*What you will do*: Copy the listing word for word, from its first line through the line containing "Action: (31, 12)".
□ □ □ □ □ □ □
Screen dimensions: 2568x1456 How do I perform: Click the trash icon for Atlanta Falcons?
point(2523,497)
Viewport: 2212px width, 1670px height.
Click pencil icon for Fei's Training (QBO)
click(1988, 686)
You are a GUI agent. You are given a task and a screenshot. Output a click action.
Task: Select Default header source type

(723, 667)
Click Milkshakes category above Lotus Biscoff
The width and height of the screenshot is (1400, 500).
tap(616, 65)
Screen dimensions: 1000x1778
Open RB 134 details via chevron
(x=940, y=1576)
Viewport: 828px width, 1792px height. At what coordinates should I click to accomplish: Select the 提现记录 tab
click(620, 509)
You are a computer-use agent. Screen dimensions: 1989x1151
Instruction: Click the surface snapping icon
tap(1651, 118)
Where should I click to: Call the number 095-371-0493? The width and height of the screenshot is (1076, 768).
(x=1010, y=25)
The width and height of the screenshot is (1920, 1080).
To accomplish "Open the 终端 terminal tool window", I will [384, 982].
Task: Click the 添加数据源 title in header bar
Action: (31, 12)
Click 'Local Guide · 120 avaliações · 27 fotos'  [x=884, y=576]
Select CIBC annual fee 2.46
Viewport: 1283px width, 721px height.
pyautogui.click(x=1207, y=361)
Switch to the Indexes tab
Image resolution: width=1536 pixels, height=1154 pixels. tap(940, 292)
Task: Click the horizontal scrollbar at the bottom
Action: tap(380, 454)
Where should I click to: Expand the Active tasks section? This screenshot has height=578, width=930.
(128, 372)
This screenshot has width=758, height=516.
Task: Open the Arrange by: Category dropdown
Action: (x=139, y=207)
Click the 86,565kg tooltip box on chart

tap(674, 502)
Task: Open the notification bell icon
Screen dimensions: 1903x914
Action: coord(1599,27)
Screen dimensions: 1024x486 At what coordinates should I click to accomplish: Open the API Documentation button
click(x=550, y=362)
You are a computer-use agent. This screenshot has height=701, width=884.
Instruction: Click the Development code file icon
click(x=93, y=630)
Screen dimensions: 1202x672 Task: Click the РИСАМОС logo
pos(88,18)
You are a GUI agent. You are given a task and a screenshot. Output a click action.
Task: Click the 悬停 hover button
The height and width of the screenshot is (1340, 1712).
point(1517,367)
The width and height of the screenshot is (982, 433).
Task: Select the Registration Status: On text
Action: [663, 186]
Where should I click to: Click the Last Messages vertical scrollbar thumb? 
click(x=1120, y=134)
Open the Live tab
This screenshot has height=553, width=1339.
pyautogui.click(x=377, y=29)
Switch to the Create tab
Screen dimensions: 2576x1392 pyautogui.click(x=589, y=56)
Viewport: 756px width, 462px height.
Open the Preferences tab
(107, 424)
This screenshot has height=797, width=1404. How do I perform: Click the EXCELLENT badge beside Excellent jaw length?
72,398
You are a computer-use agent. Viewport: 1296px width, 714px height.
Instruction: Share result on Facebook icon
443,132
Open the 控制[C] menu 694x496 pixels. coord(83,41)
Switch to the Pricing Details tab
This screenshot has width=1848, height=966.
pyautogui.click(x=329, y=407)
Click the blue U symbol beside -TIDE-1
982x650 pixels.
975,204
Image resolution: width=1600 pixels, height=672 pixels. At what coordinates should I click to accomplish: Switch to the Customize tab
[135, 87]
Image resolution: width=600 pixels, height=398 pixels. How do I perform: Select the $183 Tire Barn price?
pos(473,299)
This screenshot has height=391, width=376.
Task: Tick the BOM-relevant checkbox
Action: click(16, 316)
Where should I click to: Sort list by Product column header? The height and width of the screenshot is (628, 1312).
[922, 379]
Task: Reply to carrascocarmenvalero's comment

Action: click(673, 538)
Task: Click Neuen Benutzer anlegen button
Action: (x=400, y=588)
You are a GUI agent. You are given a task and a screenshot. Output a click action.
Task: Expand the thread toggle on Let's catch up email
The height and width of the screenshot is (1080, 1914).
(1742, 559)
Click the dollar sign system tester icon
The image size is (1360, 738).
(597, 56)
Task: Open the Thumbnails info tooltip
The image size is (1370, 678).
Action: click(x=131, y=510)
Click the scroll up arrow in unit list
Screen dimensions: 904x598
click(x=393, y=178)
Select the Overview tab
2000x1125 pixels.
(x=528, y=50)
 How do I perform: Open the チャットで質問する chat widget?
□ □ □ □ □ □ □
*Result of the exercise*:
Screen dimensions: 2568x1456 How do I perform: Click the trash icon for Atlanta Falcons?
point(2523,497)
Viewport: 2212px width, 1670px height.
Click pencil icon for Fei's Training (QBO)
click(1988, 686)
You are a GUI agent. You are given a task and a screenshot. Output a click action.
Task: Select Default header source type

(723, 667)
Click Milkshakes category above Lotus Biscoff
The width and height of the screenshot is (1400, 500).
tap(616, 65)
Screen dimensions: 1000x1778
Open RB 134 details via chevron
(x=940, y=1576)
Viewport: 828px width, 1792px height. At what coordinates should I click to accomplish: Select the 提现记录 tab
click(620, 509)
You are a computer-use agent. Screen dimensions: 1989x1151
Instruction: Click the surface snapping icon
tap(1651, 118)
Where should I click to: Call the number 095-371-0493? The width and height of the screenshot is (1076, 768).
(x=1010, y=25)
The width and height of the screenshot is (1920, 1080).
To accomplish "Open the 终端 terminal tool window", I will [384, 982].
Task: Click the 添加数据源 title in header bar
Action: (31, 12)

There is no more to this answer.